RAID allows information to be spread across several disks. RAID uses techniques such as disk striping (RAID Level 0), disk mirroring (RAID Level 1), and disk striping with parity (RAID Level 5) to achieve redundancy, lower latency, increased bandwidth, and maximized ability to recover from hard disk crashes.
RAID distributes data across each drive in the array by breaking it down into consistently-sized chunks (commonly 256K or 512k, although other values are acceptable). Each chunk is then written to a hard drive in the RAID array according to the RAID level employed. When the data is read, the process is reversed, giving the illusion that the multiple drives in the array are actually one large drive.
System Administrators and others who manage large amounts of data would benefit from using RAID technology. Primary reasons to deploy RAID include:
- Enhances speed
- Increases storage capacity using a single virtual disk
- Minimizes data loss from disk failure
18.1. RAID Types
There are three possible RAID approaches: Firmware RAID, Hardware RAID, and Software RAID.
Firmware RAID, also known as ATARAID, is a type of software RAID where the RAID sets can be configured using a firmware-based menu. The firmware used by this type of RAID also hooks into the BIOS, allowing you to boot from its RAID sets. Different vendors use different on-disk metadata formats to mark the RAID set members. The Intel Matrix RAID is a good example of a firmware RAID system.
The hardware-based array manages the RAID subsystem independently from the host.

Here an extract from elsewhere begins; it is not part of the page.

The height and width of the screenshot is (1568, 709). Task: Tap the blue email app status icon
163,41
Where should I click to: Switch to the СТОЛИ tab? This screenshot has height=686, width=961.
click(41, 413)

It presents a single disk per RAID array to the host.
A Hardware RAID device may be internal or external to the system, with internal devices commonly consisting of a specialized controller card that handles the RAID tasks transparently to the operating system and with external devices commonly connecting to the system via SCSI, Fibre Channel, iSCSI, InfiniBand, or other high speed network interconnect and presenting logical volumes to the system.
RAID controller cards function like a SCSI controller to the operating system, and handle all the actual drive communications. The user plugs the drives into the RAID controller (just like a normal SCSI controller) and then adds them to the RAID controllers configuration. The operating system will not be able to tell the difference.
Software RAID implements the various RAID levels in the kernel disk (block device) code. It offers the cheapest possible solution, as expensive disk controller cards or hot-swap chassis  are not required. Software RAID also works with cheaper IDE disks as well as SCSI disks. With today's faster CPUs, Software RAID also generally outperforms Hardware RAID.
The Linux kernel contains a multi-disk (MD) driver that allows the RAID solution to be completely hardware independent. The performance of a software-based array depends on the server CPU performance and load.
Key features of the Linux software RAID stack:
- Multithreaded design
- Portability of arrays between Linux machines without reconstruction
- Backgrounded array reconstruction using idle system resources
- Hot-swappable drive support
- Automatic CPU detection to take advantage of certain CPU features such as streaming SIMD support
- Automatic correction of bad sectors on disks in an array
- Regular consistency checks of RAID data to ensure the health of the array
- Proactive monitoring of arrays with email alerts sent to a designated email address on important events
- Write-intent bitmaps which drastically increase the speed of resync events by allowing the kernel to know precisely which portions of a disk need to be resynced instead of having to resync the entire array
- Resync checkpointing so that if you reboot your computer during a resync, at startup the resync will pick up where it left off and not start all over again
- The ability to change parameters of the array after installation. For example, you can grow a 4-disk RAID5 array to a 5-disk RAID5 array when you have a new disk to add. This grow operation is done live and does not require you to reinstall on the new array.